#### [TASK PROMPT]
What you return must be the complete listing, unchanged.

#### [INFORMATION GIVEN]
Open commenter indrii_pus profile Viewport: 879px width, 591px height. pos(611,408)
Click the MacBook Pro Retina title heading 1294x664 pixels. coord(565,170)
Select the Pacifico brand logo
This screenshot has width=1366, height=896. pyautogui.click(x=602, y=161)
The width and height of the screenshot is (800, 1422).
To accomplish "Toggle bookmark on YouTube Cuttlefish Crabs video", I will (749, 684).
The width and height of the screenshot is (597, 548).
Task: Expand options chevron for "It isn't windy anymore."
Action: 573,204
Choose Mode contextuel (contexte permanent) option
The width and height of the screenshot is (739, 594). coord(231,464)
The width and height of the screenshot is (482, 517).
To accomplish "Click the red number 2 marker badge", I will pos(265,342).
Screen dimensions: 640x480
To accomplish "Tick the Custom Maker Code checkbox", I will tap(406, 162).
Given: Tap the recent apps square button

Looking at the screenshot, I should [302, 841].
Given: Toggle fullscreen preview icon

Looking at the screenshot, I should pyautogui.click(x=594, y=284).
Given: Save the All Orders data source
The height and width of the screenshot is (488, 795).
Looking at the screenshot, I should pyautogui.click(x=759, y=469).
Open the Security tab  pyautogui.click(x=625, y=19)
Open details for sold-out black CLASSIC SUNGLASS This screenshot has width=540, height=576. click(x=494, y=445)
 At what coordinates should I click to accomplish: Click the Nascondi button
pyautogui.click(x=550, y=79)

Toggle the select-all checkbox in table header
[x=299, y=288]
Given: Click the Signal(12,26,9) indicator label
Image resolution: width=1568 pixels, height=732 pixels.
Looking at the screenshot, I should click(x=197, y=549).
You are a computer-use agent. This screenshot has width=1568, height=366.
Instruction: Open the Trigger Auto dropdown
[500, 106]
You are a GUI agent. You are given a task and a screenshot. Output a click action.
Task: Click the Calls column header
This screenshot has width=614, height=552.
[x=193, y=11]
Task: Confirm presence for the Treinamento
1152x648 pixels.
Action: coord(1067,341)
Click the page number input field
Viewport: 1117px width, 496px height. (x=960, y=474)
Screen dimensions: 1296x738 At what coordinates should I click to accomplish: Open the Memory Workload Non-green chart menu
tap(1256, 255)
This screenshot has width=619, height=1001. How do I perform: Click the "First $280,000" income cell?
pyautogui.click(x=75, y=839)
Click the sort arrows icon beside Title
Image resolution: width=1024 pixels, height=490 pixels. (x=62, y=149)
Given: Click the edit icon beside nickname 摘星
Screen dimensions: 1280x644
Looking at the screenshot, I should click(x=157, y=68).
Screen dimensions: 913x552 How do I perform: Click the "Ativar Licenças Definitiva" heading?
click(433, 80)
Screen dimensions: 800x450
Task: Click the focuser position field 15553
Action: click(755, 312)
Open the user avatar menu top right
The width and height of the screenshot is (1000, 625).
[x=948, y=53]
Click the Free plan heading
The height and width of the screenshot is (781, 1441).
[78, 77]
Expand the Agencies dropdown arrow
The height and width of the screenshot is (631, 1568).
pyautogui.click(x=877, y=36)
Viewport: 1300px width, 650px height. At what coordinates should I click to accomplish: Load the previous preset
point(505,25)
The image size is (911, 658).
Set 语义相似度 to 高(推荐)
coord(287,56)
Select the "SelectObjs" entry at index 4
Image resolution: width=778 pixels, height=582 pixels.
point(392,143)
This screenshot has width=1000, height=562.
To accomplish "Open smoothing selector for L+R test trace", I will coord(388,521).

#### [EXERCISE SOLUTION]
Open commenter indrii_pus profile Viewport: 879px width, 591px height. pos(611,408)
Click the MacBook Pro Retina title heading 1294x664 pixels. coord(565,170)
Select the Pacifico brand logo
This screenshot has width=1366, height=896. pyautogui.click(x=602, y=161)
The width and height of the screenshot is (800, 1422).
To accomplish "Toggle bookmark on YouTube Cuttlefish Crabs video", I will (749, 684).
The width and height of the screenshot is (597, 548).
Task: Expand options chevron for "It isn't windy anymore."
Action: 573,204
Choose Mode contextuel (contexte permanent) option
The width and height of the screenshot is (739, 594). coord(231,464)
The width and height of the screenshot is (482, 517).
To accomplish "Click the red number 2 marker badge", I will pos(265,342).
Screen dimensions: 640x480
To accomplish "Tick the Custom Maker Code checkbox", I will tap(406, 162).
Given: Tap the recent apps square button

Looking at the screenshot, I should [302, 841].
Given: Toggle fullscreen preview icon

Looking at the screenshot, I should pyautogui.click(x=594, y=284).
Given: Save the All Orders data source
The height and width of the screenshot is (488, 795).
Looking at the screenshot, I should pyautogui.click(x=759, y=469).
Open the Security tab  pyautogui.click(x=625, y=19)
Open details for sold-out black CLASSIC SUNGLASS This screenshot has width=540, height=576. click(x=494, y=445)
 At what coordinates should I click to accomplish: Click the Nascondi button
pyautogui.click(x=550, y=79)

Toggle the select-all checkbox in table header
[x=299, y=288]
Given: Click the Signal(12,26,9) indicator label
Image resolution: width=1568 pixels, height=732 pixels.
Looking at the screenshot, I should click(x=197, y=549).
You are a computer-use agent. This screenshot has width=1568, height=366.
Instruction: Open the Trigger Auto dropdown
[500, 106]
You are a GUI agent. You are given a task and a screenshot. Output a click action.
Task: Click the Calls column header
This screenshot has width=614, height=552.
[x=193, y=11]
Task: Confirm presence for the Treinamento
1152x648 pixels.
Action: coord(1067,341)
Click the page number input field
Viewport: 1117px width, 496px height. (x=960, y=474)
Screen dimensions: 1296x738 At what coordinates should I click to accomplish: Open the Memory Workload Non-green chart menu
tap(1256, 255)
This screenshot has width=619, height=1001. How do I perform: Click the "First $280,000" income cell?
pyautogui.click(x=75, y=839)
Click the sort arrows icon beside Title
Image resolution: width=1024 pixels, height=490 pixels. (x=62, y=149)
Given: Click the edit icon beside nickname 摘星
Screen dimensions: 1280x644
Looking at the screenshot, I should click(x=157, y=68).
Screen dimensions: 913x552 How do I perform: Click the "Ativar Licenças Definitiva" heading?
click(433, 80)
Screen dimensions: 800x450
Task: Click the focuser position field 15553
Action: click(755, 312)
Open the user avatar menu top right
The width and height of the screenshot is (1000, 625).
[x=948, y=53]
Click the Free plan heading
The height and width of the screenshot is (781, 1441).
[78, 77]
Expand the Agencies dropdown arrow
The height and width of the screenshot is (631, 1568).
pyautogui.click(x=877, y=36)
Viewport: 1300px width, 650px height. At what coordinates should I click to accomplish: Load the previous preset
point(505,25)
The image size is (911, 658).
Set 语义相似度 to 高(推荐)
coord(287,56)
Select the "SelectObjs" entry at index 4
Image resolution: width=778 pixels, height=582 pixels.
point(392,143)
This screenshot has width=1000, height=562.
To accomplish "Open smoothing selector for L+R test trace", I will coord(388,521).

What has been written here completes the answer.